I hear you about having the drivers mirror set correctly to eliminate what is known as "the blind spot".

16 months ago, day one of ownership, I had to set the mirror at the 90% correct position because setting it outwards any more created issues with it moving into the tilted position while in reverse.

FWIW, today the drivers side mirror was tilting at 100% specification.

But my seat back did not assume its correct amount of tilt when I first switched from easy entry profile to my driver profile.

Using the seat back control button, I pushed on that button until the seat back automatically stopped at its correct position for my driver profile.

This has happened numerous times in the past few weeks.


----------



## MelindaV (Apr 2, 2016)

Mike said:


> I hear you about having the drivers mirror set correctly to eliminate what is known as "the blind spot".
> 
> 16 months ago, day one of ownership, I had to set the mirror at the 90% correct position because setting it outwards any more created issues with it moving into the tilted position while in reverse.
> 
> ...


just tap your profile name on the screen if the seat doesn't set correctly. no need to manually adjust it. it'll correct any errors from the automatic switching to your profile.


----------



## Mike (Apr 4, 2016)

MelindaV said:


> just tap your profile name on the screen if the seat doesn't set correctly. no need to manually adjust it. it'll correct any errors from the automatic switching to your profile.


To confirm my understanding: I literally just tap my profile name as it is shown at the top of the UI, I don't have to open up the profile dialog box and tap my profile from within that dialog box. Thanks.


----------



## MelindaV (Apr 2, 2016)

Mike said:


> To confirm my understanding: I literally just tap my profile name as it is shown at the top of the UI, I don't have to open up the profile dialog box and tap my profile from within that dialog box. Thanks.


correct - as if selecting it when switching from another
IIRC, last time I did this (which was only yesterday), I tapped my name and it brought up the list of profiles, and I tapped my name from that list - so technically, you are tapping your name 2x


----------



## Mike (Apr 4, 2016)

MelindaV said:


> correct - as if selecting it when switching from another
> IIRC, last time I did this (which was only yesterday), I tapped my name and it brought up the list of profiles, and I tapped my name from that list - so technically, you are tapping your name 2x


Awesome , two taps, thanks.

Those two taps can now join my two taps every time I want the seat heater to change its current state at the start of the day or at high noon


----------



## ibgeek (Aug 26, 2019)

Wasn't getting this update, so I did a power down (wait 5 min) restart and the update started immediately.
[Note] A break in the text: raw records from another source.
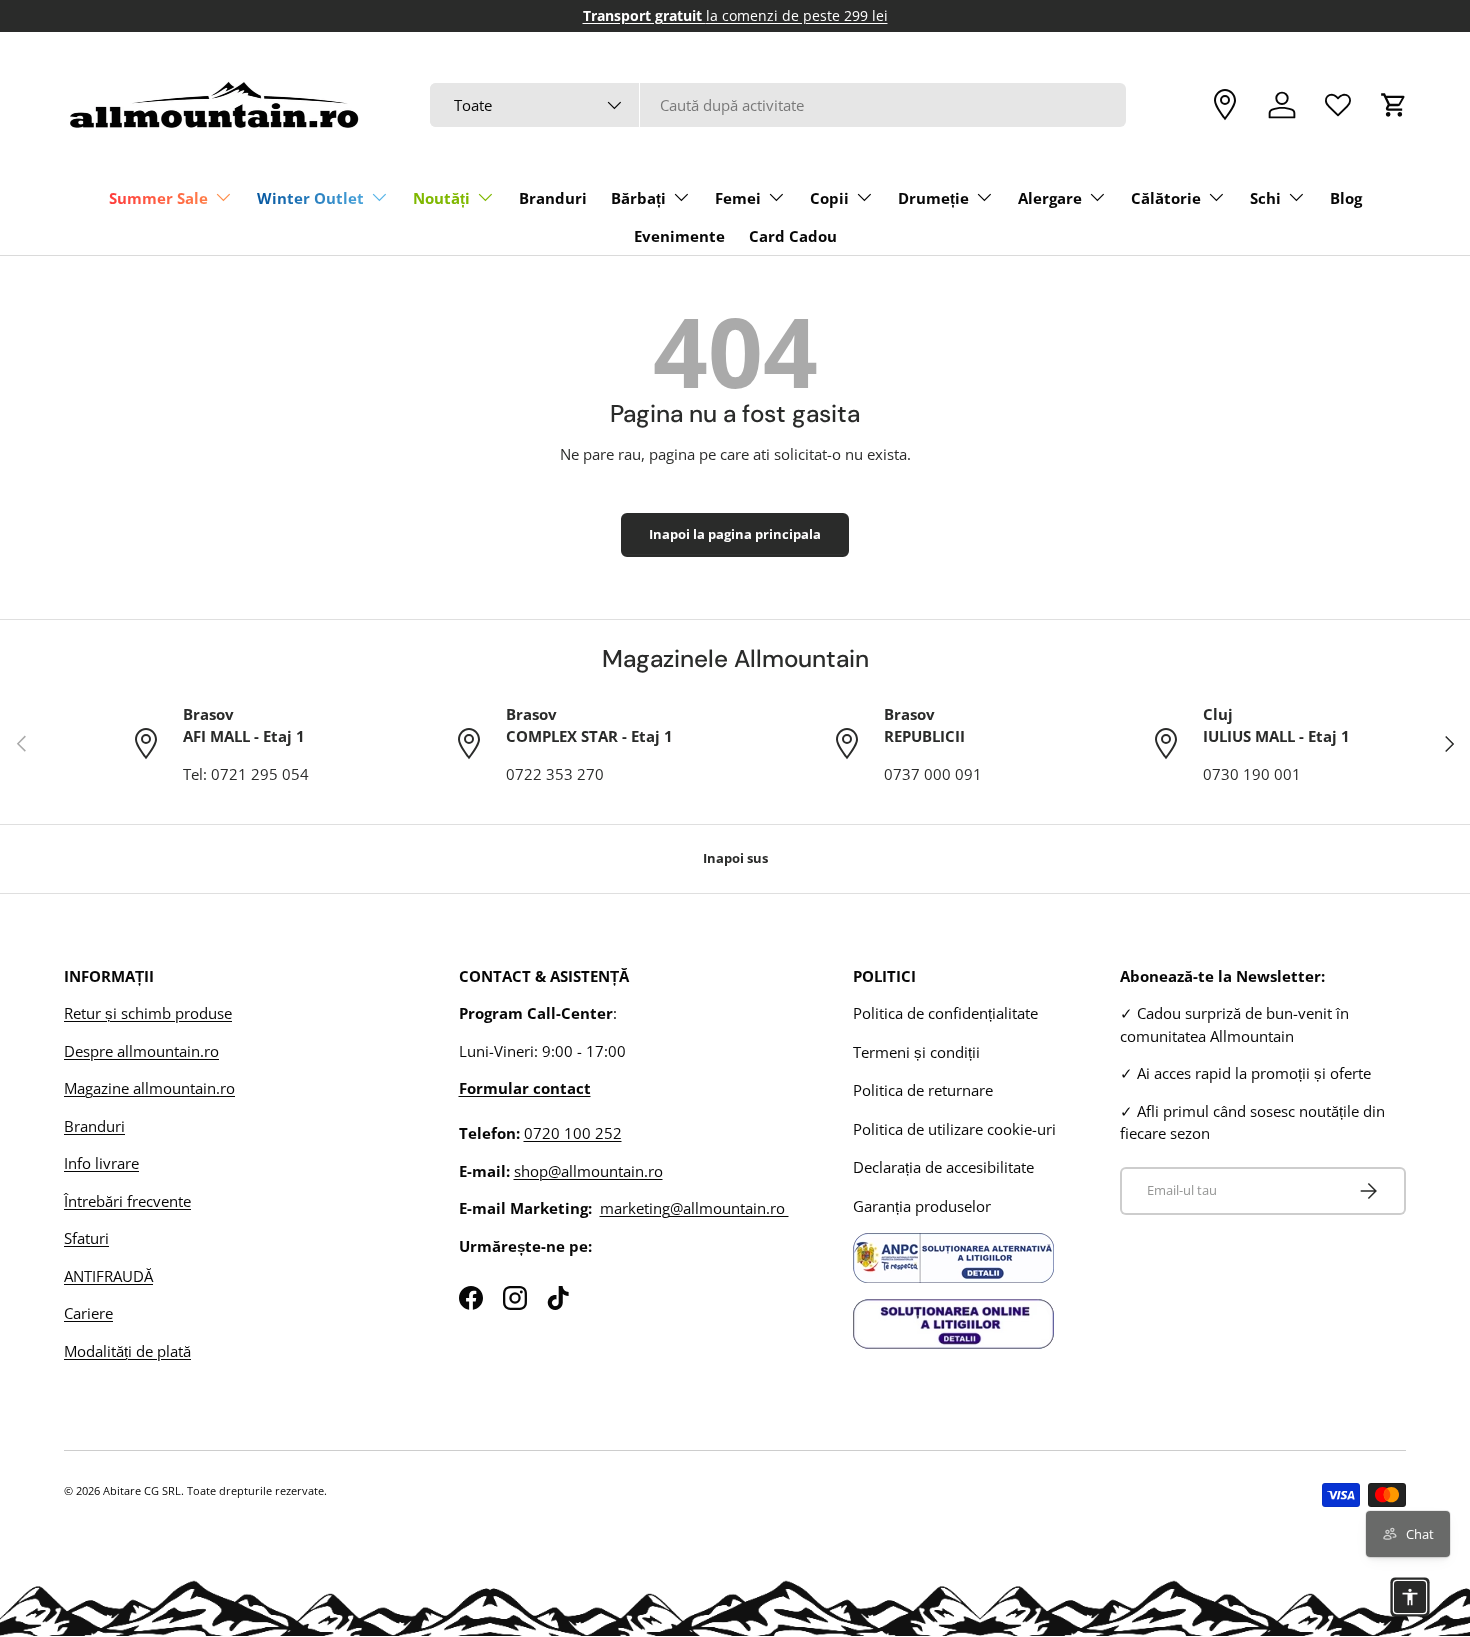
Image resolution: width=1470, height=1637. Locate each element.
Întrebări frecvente (127, 1201)
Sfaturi (86, 1238)
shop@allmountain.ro (588, 1171)
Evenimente (679, 236)
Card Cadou (793, 236)
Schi (1265, 198)
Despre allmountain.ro (141, 1051)
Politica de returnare (923, 1090)
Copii (829, 198)
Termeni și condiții (916, 1052)
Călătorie (1166, 198)
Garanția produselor (922, 1206)
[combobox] (777, 105)
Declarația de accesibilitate (943, 1167)
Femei (738, 198)
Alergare (1050, 198)
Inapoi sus (735, 858)
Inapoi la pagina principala (735, 534)
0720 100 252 (573, 1133)
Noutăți (441, 198)
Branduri (553, 198)
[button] (1394, 105)
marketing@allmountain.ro (694, 1208)
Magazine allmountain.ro (149, 1088)
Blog (1346, 198)
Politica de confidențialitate (945, 1013)
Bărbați (638, 198)
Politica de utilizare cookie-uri (954, 1129)
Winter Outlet (310, 198)
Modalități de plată (127, 1351)
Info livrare (101, 1163)
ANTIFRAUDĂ (108, 1276)
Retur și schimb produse (148, 1013)
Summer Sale (158, 198)
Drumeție (933, 198)
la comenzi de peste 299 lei (735, 16)
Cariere (88, 1313)
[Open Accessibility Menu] (1410, 1597)
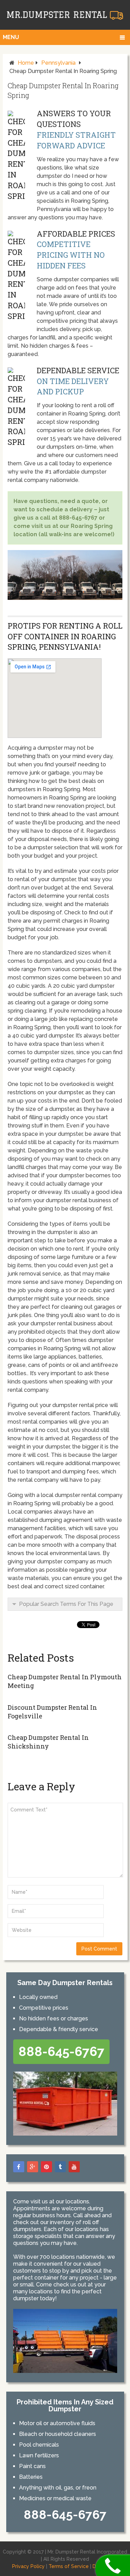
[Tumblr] (60, 2166)
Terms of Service (69, 2566)
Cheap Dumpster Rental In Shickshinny (48, 1741)
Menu (11, 37)
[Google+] (32, 2166)
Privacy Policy (28, 2566)
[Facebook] (18, 2166)
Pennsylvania (58, 63)
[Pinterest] (46, 2166)
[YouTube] (74, 2166)
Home (26, 63)
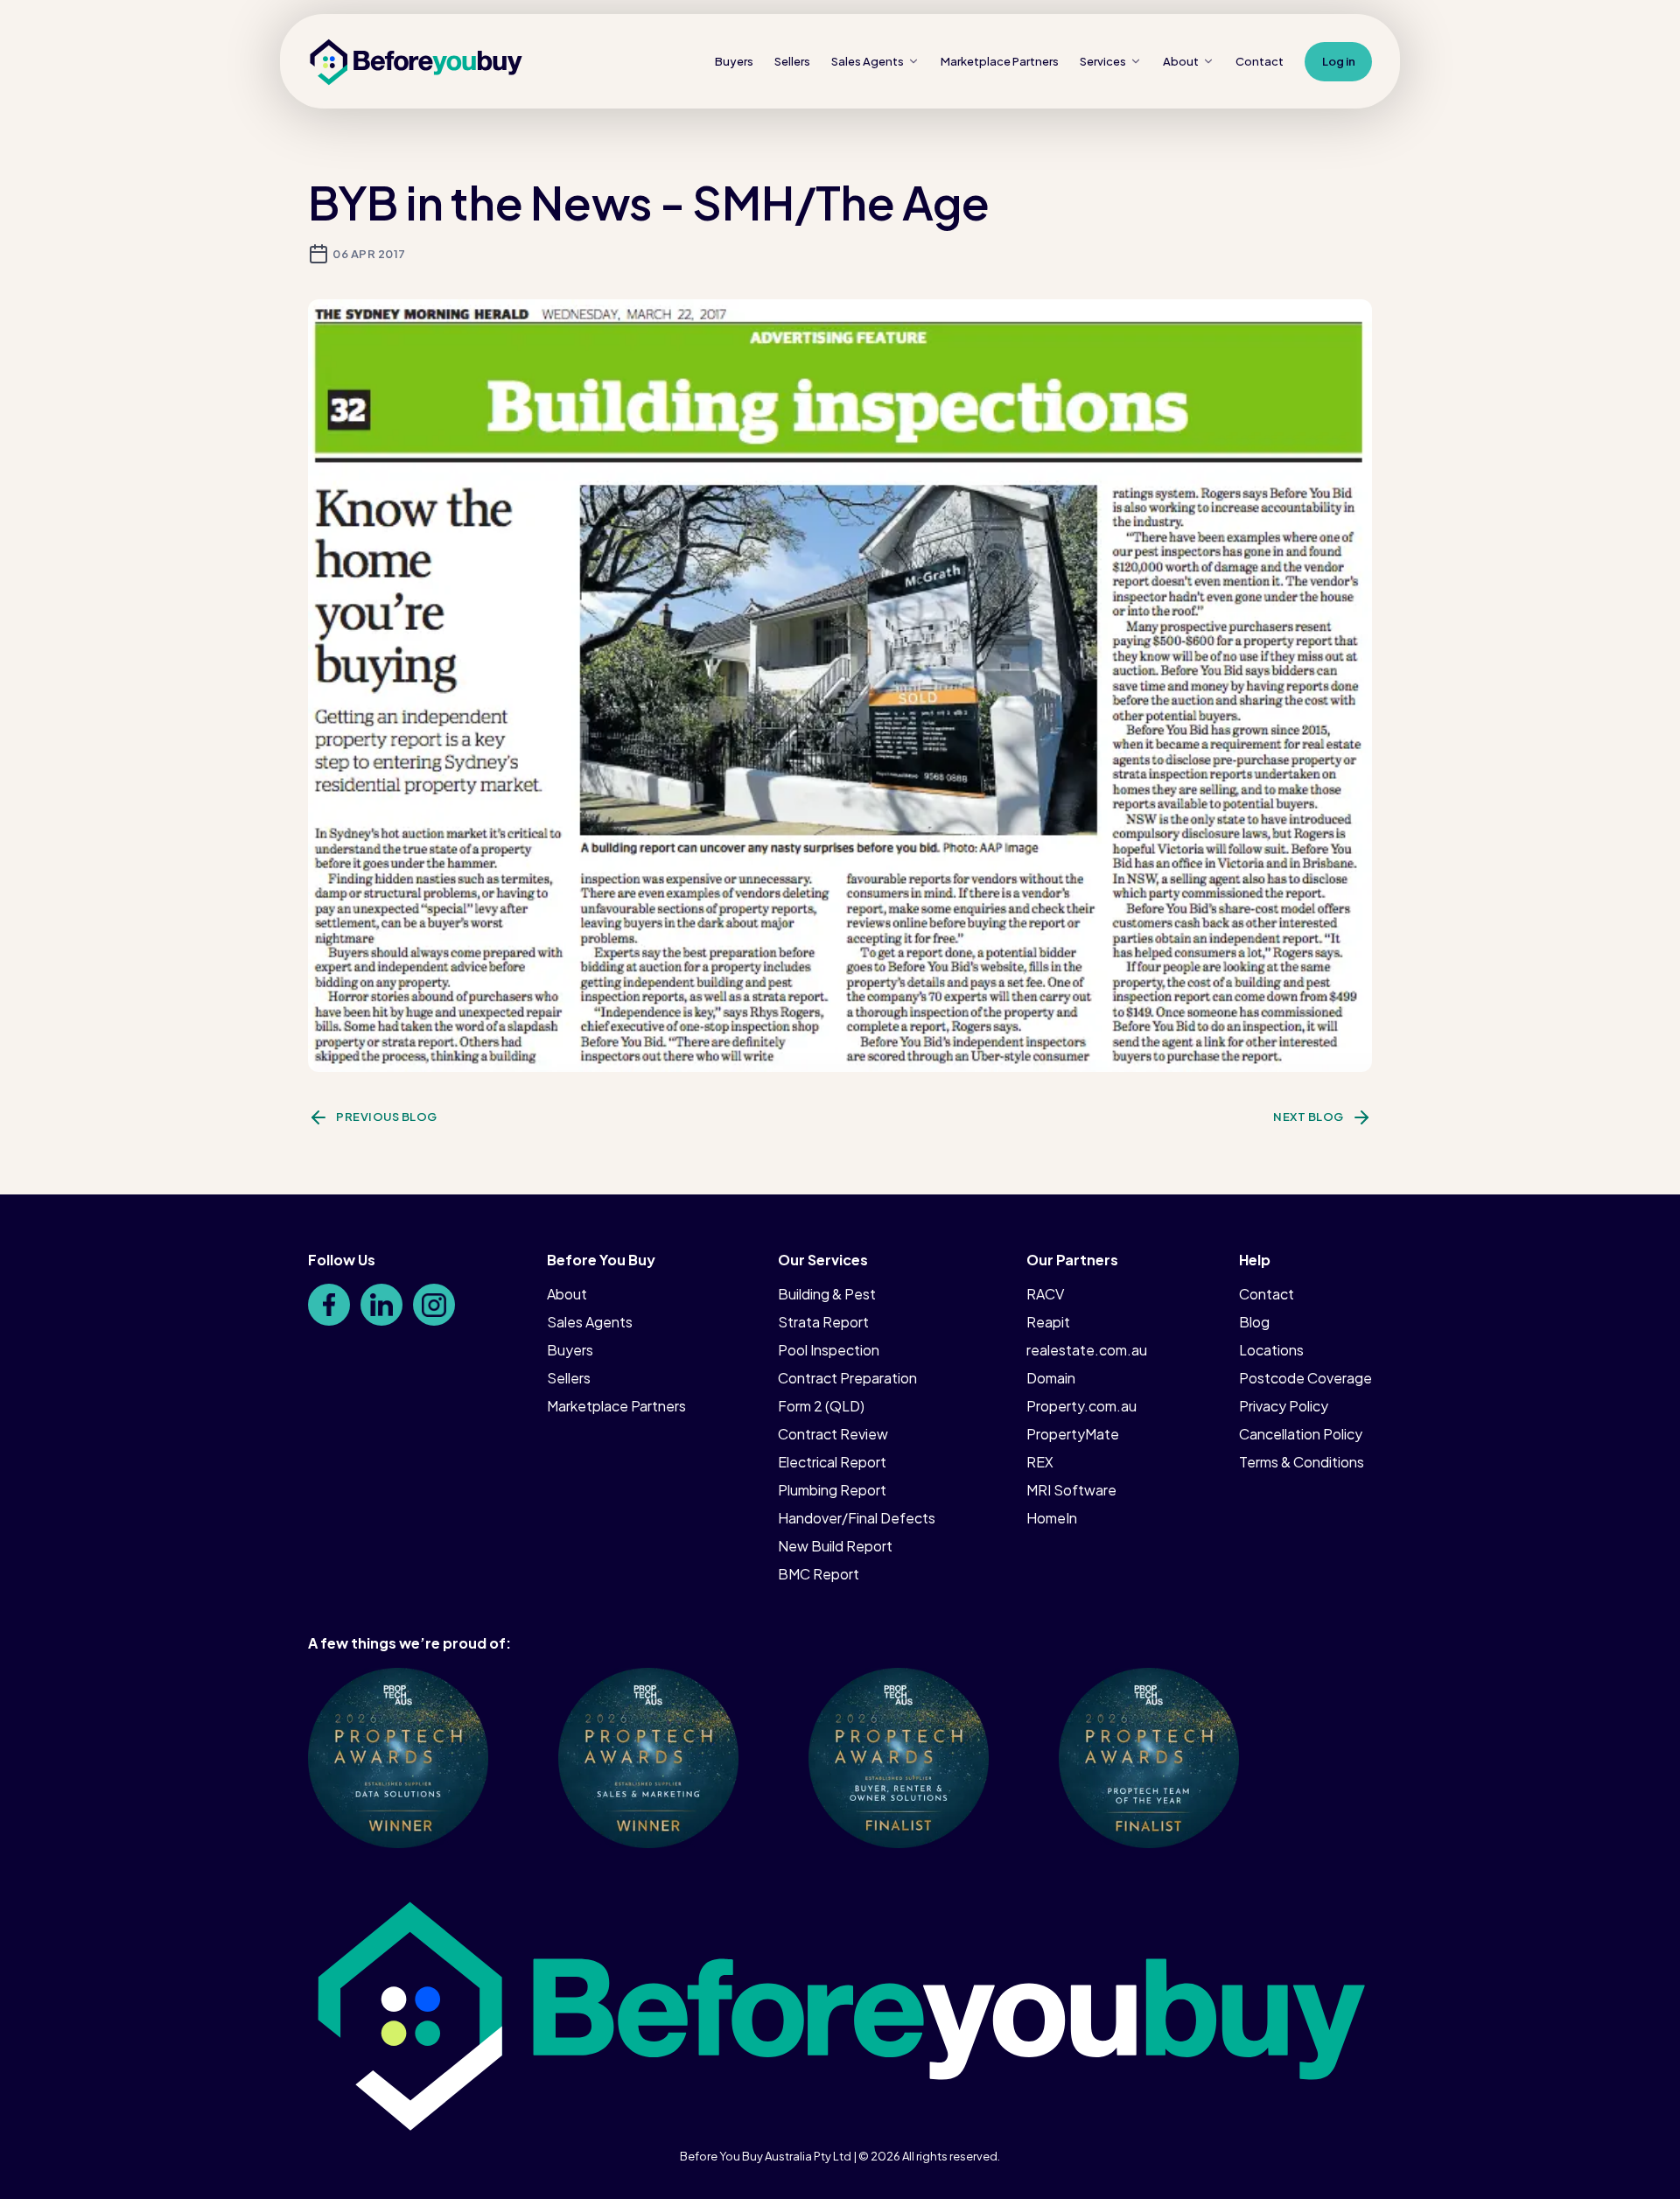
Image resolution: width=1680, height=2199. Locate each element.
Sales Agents (867, 61)
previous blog (387, 1117)
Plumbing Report (832, 1490)
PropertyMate (1072, 1434)
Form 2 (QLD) (821, 1406)
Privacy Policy (1283, 1406)
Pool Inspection (828, 1350)
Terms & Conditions (1301, 1462)
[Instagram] (434, 1305)
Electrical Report (832, 1462)
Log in (1338, 61)
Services (1103, 61)
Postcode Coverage (1305, 1378)
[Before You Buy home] (416, 62)
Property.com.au (1081, 1406)
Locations (1271, 1350)
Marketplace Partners (616, 1406)
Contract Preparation (847, 1378)
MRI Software (1071, 1490)
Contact (1260, 61)
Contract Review (833, 1434)
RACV (1045, 1294)
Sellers (792, 61)
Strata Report (823, 1322)
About (1181, 61)
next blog (1308, 1117)
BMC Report (818, 1574)
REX (1040, 1462)
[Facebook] (329, 1305)
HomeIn (1051, 1518)
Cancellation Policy (1300, 1434)
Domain (1050, 1378)
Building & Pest (827, 1294)
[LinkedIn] (381, 1305)
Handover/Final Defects (856, 1518)
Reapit (1048, 1322)
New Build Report (835, 1546)
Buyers (734, 61)
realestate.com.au (1086, 1350)
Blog (1254, 1322)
Coincidence? Not sure, but I'm going to put this experience in my back pocket. Now waiting for 12.1.


----------



## DocScott (Mar 6, 2019)

With this version, my Slacker stream keeps stopping, as if there was loss of signal, but in areas with good coverage and lots of bars showing. Tapping pause and play again gives an option to retry; tapping retry starts a new song. This was happening to me roughly every ten minutes.


----------



## Needsdecaf (Dec 27, 2018)

Needsdecaf said:


> I agree, that's improved. And it needed to be. I will clarify my beef: on the move, at highway speeds. Going from, say, 65-70. Or if it wants to close the distance to a car in front. It'll spurt. Forward. With. Several. Stabs. You can see the green line spike, 3, 4, 5 6 times. Never noticed this behavior nearly to this degree. Maybe I should take a video on the way home.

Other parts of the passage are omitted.